## WRITTEN REQUEST
Rewrite the material below, changing "menu" to "panel" and leaving everything else as it is.

## PROVIDED MATERIAL
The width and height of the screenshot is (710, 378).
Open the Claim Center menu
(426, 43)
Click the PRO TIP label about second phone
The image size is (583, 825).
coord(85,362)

## FULL ANSWER
The width and height of the screenshot is (710, 378).
Open the Claim Center panel
(426, 43)
Click the PRO TIP label about second phone
The image size is (583, 825).
coord(85,362)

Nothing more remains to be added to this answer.